Saved entries —

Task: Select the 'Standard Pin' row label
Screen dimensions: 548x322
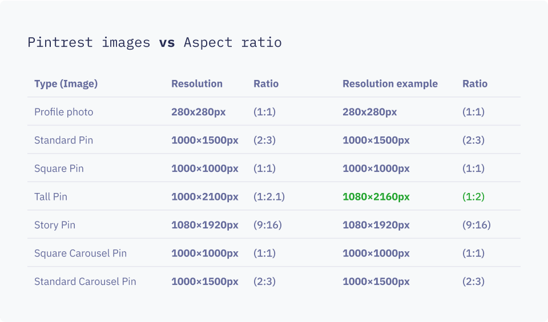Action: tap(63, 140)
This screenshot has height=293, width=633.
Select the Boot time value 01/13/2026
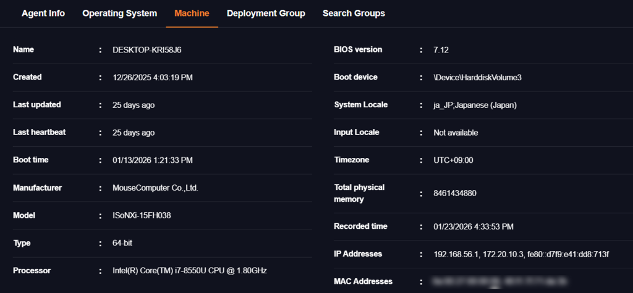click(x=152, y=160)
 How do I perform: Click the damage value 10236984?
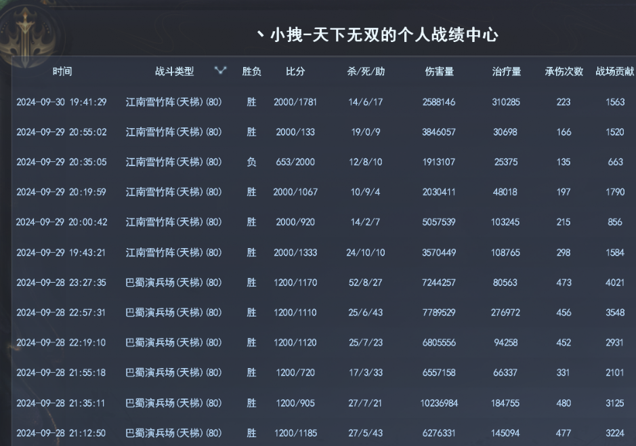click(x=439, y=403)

WHAT IS REQUIRED — The lines from the one containing "This screenshot has height=293, width=633." through the last line of the entries are to be copied exactly, both ends included, and the pictures are to be omitted.

EXERCISE ANSWER —
This screenshot has height=293, width=633.
Select the Boot time value 01/13/2026
click(x=152, y=160)
 How do I perform: Click the damage value 10236984?
click(x=439, y=403)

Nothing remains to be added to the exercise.